Defendant is therefore entitled to the amounts it reasonably expended in completion of the subcontract,[11] less the amounts *940 not paid to plaintiff.[12]National Union F. Ins. Co., supra; Edmonds v. Stratton, 457 S.W.2d 228 (Mo.App.1970); Forsythe v. Starnes, supra. Judgment will therefore be entered in defendant's favor in the amount of twenty-four thousand one hundred ninety dollars and seventy-seven cents ($24,190.77). That it eventually cost much more to complete the seeding contract than originally anticipated does not aid plaintiff. This was not a case of "economic waste," where repairs would necessitate the destruction of usable property, and the exception to the usual measure of damages in such cases is therefore not applicable. Cf. Ribando v. Sullivan, 588 S.W.2d 120 (Mo. App.1979); Forsythe v. Starnes, supra. Rather, it merely proved to be much more difficult to grow grass on the project than plaintiff had expected, and therefore cost more to do so. These expenses should be borne by plaintiff, however, since defendant hired plaintiff to complete the job. National Union Fire Ins. Co., supra.

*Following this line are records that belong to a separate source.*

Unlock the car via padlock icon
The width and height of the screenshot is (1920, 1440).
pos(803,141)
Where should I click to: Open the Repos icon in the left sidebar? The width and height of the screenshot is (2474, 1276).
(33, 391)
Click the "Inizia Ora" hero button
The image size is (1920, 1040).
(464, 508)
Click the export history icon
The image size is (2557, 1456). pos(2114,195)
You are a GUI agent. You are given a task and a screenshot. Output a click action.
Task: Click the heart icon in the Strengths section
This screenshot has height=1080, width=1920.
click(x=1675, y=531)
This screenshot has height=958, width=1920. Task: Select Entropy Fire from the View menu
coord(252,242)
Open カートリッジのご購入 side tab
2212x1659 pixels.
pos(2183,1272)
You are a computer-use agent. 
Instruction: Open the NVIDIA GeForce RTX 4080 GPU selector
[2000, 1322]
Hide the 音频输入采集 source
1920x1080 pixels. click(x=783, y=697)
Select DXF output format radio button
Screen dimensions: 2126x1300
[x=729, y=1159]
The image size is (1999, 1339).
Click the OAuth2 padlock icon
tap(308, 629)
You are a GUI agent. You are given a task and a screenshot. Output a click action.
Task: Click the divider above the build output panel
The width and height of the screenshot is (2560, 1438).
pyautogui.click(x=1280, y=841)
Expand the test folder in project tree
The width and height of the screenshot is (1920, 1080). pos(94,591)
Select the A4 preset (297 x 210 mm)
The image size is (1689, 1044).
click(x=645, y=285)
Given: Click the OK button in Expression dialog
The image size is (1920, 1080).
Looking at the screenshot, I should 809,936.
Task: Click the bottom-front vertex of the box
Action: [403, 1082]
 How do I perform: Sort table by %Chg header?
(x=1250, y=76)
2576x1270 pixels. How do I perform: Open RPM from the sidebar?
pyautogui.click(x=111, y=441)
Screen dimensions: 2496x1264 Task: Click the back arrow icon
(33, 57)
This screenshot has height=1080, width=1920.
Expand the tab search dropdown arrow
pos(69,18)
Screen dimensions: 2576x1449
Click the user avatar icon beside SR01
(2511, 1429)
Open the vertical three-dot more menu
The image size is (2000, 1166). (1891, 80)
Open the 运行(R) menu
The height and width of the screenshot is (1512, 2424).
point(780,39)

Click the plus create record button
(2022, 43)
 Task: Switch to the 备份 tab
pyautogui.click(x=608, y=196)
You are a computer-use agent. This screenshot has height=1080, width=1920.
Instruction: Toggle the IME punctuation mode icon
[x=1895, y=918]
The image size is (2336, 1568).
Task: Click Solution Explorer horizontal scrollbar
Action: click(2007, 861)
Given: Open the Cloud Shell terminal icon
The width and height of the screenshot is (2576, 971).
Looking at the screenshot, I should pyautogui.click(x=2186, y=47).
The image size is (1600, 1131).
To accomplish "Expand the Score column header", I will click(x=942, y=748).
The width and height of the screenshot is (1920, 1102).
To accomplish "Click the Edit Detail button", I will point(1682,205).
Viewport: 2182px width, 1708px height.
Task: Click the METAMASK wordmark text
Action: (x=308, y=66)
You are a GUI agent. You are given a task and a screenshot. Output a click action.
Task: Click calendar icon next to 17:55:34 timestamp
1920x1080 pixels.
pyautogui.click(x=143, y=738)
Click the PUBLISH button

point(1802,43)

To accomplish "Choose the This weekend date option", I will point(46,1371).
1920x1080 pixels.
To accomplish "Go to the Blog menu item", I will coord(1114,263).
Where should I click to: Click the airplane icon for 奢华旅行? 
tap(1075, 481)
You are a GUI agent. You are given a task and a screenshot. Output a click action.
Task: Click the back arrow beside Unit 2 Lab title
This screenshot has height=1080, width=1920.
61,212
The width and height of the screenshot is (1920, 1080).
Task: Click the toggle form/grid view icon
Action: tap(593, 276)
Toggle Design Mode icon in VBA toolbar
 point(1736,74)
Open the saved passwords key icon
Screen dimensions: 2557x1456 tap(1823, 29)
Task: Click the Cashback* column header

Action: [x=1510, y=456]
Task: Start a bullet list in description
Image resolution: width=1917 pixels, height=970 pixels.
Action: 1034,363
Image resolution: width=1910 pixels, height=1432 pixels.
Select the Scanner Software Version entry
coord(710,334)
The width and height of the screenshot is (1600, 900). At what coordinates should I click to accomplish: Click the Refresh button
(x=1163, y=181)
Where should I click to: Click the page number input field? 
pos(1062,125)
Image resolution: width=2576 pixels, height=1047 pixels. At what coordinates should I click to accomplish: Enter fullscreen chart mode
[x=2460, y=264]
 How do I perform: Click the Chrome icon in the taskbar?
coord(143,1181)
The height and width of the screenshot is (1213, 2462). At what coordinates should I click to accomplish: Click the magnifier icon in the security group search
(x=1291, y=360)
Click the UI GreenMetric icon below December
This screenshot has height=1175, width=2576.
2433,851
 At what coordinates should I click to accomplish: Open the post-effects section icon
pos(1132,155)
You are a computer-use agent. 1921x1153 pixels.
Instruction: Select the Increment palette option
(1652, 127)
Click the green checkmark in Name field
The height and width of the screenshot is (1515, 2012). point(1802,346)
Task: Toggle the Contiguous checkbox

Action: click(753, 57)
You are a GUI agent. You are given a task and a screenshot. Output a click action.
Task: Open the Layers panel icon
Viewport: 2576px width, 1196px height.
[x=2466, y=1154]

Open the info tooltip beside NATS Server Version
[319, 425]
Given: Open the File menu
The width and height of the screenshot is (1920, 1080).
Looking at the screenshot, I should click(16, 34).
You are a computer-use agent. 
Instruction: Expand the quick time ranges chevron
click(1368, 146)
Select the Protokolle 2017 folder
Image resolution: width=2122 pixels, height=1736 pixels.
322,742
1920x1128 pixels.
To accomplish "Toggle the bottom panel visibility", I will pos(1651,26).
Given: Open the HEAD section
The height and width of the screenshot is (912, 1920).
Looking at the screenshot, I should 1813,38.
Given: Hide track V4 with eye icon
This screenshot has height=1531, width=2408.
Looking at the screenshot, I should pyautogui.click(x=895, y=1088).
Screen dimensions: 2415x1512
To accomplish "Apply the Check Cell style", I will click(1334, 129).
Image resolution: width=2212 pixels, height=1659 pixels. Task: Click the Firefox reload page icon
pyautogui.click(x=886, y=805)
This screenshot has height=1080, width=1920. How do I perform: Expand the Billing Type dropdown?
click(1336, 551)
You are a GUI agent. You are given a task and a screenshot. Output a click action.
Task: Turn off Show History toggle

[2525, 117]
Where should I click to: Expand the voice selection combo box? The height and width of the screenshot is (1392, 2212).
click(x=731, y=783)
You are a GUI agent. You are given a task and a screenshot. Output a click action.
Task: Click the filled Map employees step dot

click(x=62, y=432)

Finally, defendant seeks to recover its attorneys' fees in connection with the seeding subcontract claims. That subcontract provides that Suburban shall indemnify Hankins for any attorneys' fees arising out of a breach thereof. Such a provision is clearly justification for an award of attorneys' fees herein. F. D. Rich Co. v. Industrial Lumber Co., 417 U.S. 116, 94 S. Ct. 2157, 40 L. Ed. 2d 703 (1974); United States, Etc. v. Community Science Tech., 574 F.2d 1292 (5th Cir. 1978); Dale Benz, supra.

Such an award, however, is in the discretion of this Court. United States v. Mountain States Const. Co., 588 F.2d 259 (9th Cir. 1978). Though this opinion has treated the grading and seeding subcontracts separately, in reality no such easy division was possible. The subcontracts were dealt with in unison by the parties, and the work on each was necessarily intertwined with the work on the other. Though defendant ultimately prevailed on the claims relating to the seeding subcontract, no such winner is evident with respect to the grading subcontract. Also closely interrelated to both contracts was the promissory note which was the subject of claims by both parties. As to these claims, plaintiff prevailed. Under these circumstances, this Court believes it would be inequitable to award defendant its counsel fees. Defendant "prevailed," but only by ignoring the results in these closely interrelated claims.

NOTES

[1] Fort Leonard Wood is located in both the Eastern and Western Districts of Missouri, and the work in question was performed in both districts. The parties stipulated prior to trial that venue was proper in this district.

[2] U.S.F. & G. is a defendant herein due to its status as Hankins' surety, not due to any substantive acts on its part. When used in this opinion, unless specified otherwise, the term "defendant" will refer to Hankins.

[2a] No one explained how Brunson worked out an arrangement so beneficial to itself, but it is obvious that, from the beginning, plaintiff underestimated the work required of plaintiff on this job.

[3] Hankins has admitted that it has failed to pay Suburban two thousand one hundred forty-five dollars ($2,145.00) for unbilled extras. This Court understands this amount to be included within Suburban's claim for the above-mentioned culvert extension.

[4] $67,043.00

[5] $19,080.00

[6] $30,000.00

[7] $36,500.00

[8] $12,829.30

[9] $13,016.48

[10] This Court does not believe defendant is entitled to recover an amount representing overhead and profit on the completion of the grading subcontract, as defendant seeks. Dale Benz, supra. The same is true with respect to defendant's attempt to recover such amounts on the seeding subcontract.

[11] $69,427.75

[12] Defendant expended $15,763.02 on plaintiff's behalf while plaintiff was still on the job. Subtracting this amount from the contract price, $61,000.00, leaves the amount not paid to plaintiff $45,236.98.